▸ **Task to complete**
Look through the material that follows and show every line with the string "dimensions".

▸ **Dataset records**
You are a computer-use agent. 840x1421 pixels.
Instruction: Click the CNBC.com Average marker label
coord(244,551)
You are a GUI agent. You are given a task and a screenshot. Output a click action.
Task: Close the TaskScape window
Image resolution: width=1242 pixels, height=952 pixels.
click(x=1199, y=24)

...

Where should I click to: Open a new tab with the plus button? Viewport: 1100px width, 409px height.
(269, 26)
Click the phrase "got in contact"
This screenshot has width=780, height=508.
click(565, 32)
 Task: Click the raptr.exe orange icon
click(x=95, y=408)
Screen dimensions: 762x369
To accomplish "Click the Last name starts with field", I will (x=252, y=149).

--

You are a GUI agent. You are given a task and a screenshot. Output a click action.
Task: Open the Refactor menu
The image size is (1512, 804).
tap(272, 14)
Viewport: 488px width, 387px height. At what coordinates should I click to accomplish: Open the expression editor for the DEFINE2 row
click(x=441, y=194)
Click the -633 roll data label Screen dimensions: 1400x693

▸ **Output of the task**
Screen dimensions: 762x369
Click the -633 roll data label Screen dimensions: 1400x693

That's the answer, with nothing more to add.